Saved entries:
-.-.-
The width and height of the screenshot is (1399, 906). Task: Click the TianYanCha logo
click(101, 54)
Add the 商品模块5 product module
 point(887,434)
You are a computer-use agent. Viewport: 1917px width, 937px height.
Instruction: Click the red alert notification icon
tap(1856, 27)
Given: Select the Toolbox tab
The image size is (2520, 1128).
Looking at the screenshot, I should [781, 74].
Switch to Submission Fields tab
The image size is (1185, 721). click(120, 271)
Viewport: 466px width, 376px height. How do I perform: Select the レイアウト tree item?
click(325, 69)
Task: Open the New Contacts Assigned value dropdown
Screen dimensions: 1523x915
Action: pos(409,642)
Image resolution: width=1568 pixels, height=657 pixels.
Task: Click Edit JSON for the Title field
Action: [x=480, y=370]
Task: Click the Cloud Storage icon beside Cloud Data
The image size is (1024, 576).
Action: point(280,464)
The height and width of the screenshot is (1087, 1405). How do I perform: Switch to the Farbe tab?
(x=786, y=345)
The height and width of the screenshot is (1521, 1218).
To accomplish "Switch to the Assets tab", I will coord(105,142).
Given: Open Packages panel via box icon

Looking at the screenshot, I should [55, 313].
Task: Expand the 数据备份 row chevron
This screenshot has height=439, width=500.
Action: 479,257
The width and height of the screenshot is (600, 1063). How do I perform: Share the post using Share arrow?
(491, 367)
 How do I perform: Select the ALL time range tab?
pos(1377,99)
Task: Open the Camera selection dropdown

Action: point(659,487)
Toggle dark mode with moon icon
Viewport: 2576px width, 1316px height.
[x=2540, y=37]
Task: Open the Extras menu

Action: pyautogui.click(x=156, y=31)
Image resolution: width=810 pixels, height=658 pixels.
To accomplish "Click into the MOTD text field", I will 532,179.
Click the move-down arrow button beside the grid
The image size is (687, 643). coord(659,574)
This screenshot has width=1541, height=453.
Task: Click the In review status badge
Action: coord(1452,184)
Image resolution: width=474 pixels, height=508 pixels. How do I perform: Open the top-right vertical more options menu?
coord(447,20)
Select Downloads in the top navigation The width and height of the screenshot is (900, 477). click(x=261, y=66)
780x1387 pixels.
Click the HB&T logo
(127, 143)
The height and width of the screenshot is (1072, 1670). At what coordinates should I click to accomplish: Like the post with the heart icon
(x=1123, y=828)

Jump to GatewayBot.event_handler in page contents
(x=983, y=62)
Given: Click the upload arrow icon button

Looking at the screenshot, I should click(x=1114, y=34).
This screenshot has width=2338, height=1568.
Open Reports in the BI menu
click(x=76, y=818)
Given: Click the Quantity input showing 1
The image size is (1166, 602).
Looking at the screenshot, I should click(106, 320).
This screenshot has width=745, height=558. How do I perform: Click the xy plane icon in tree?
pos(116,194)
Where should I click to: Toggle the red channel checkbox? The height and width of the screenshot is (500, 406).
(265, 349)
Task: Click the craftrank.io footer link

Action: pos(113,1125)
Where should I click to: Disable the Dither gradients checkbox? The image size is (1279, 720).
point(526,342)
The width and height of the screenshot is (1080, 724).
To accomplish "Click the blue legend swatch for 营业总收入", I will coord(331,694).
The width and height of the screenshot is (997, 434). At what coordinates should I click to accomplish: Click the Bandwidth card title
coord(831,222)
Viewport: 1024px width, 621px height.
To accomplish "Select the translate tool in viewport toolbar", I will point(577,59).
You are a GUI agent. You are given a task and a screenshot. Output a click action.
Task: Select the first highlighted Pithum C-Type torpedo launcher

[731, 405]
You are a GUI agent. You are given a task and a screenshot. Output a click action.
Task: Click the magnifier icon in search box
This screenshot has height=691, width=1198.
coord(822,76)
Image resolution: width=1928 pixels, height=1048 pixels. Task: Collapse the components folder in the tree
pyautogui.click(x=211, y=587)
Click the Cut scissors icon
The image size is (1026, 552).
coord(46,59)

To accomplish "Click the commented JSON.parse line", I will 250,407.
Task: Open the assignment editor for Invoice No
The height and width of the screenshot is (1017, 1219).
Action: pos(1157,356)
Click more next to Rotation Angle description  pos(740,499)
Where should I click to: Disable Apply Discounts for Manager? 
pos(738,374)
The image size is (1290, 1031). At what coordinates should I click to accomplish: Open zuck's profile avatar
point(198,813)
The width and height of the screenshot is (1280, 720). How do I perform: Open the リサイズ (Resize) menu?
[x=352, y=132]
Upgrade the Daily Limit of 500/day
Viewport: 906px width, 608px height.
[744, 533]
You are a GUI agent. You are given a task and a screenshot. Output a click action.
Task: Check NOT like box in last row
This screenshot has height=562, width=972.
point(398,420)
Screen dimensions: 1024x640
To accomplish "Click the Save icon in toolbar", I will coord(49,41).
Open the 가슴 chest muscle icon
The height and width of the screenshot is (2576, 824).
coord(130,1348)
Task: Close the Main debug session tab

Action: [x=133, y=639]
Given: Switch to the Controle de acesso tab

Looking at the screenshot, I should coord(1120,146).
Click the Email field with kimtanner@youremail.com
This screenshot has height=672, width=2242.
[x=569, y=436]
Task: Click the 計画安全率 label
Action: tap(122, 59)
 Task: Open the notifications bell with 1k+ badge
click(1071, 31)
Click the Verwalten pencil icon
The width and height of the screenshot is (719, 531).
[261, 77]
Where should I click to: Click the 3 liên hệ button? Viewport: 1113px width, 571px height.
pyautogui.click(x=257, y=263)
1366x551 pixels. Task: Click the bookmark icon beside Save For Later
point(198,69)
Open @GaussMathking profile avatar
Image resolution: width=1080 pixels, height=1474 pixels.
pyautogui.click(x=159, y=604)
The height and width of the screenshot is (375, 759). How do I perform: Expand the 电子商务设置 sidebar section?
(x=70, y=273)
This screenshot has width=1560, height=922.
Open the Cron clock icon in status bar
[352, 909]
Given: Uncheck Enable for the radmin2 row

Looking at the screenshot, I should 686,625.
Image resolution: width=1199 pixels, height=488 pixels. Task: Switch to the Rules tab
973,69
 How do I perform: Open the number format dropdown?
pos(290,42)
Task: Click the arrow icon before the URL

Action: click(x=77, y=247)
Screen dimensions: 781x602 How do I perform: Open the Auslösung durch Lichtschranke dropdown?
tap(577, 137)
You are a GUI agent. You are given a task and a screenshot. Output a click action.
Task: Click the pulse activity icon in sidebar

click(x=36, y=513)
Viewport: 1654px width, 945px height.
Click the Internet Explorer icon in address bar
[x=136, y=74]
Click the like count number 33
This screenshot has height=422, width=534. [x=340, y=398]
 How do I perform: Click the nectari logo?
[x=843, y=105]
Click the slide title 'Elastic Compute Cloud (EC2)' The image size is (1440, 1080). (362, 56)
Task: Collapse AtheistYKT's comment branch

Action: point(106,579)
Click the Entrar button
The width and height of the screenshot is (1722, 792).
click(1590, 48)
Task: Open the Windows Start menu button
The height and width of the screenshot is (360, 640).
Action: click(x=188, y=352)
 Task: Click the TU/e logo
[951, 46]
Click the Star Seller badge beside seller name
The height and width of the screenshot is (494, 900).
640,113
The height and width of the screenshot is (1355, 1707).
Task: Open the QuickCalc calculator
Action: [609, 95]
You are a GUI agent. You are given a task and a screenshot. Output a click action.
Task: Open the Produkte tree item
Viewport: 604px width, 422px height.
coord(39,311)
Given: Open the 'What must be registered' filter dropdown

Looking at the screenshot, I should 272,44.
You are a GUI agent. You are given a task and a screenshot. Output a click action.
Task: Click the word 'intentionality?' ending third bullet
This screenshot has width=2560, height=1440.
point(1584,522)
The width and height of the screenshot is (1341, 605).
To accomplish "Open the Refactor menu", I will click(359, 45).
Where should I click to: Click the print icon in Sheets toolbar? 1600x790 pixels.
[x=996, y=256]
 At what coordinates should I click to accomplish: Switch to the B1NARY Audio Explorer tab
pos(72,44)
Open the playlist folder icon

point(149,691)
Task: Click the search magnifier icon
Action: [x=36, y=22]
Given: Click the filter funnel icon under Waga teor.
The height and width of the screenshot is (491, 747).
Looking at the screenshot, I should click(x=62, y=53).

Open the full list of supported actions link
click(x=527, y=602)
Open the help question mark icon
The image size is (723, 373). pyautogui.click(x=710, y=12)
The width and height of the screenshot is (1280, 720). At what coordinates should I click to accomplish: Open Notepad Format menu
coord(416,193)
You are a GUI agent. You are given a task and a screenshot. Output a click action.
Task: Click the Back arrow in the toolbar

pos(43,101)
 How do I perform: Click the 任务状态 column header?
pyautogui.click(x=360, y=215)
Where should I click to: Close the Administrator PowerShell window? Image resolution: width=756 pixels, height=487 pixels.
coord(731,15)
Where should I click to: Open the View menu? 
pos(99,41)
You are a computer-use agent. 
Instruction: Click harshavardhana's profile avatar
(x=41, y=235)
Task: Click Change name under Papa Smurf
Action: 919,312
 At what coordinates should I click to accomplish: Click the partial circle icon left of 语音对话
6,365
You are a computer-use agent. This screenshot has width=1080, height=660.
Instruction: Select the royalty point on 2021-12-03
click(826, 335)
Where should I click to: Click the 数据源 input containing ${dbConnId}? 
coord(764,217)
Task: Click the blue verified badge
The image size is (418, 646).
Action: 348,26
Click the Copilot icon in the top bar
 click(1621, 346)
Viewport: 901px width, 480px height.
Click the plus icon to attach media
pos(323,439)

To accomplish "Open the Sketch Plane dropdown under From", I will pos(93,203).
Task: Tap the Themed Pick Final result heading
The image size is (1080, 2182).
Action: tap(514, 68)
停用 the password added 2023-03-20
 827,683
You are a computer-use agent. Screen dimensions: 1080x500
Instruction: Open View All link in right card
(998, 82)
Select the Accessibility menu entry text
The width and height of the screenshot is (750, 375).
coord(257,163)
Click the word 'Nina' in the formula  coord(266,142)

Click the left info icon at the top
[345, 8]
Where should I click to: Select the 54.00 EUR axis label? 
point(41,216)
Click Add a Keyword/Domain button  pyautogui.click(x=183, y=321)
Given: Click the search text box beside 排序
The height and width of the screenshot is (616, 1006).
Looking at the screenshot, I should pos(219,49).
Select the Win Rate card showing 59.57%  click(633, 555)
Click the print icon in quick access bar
-.-.-
▶ _WORK TO COMPLETE_
Search the data for the string "computer". List each line that has it.

▶ _RESPONSE FOR THIS EXERCISE_
You are a computer-use agent. Viewport: 1917px width, 937px height.
You are a computer-use agent. 
You are a computer-use agent. This screenshot has width=1080, height=660.
You are a computer-use agent. Screen dimensions: 1080x500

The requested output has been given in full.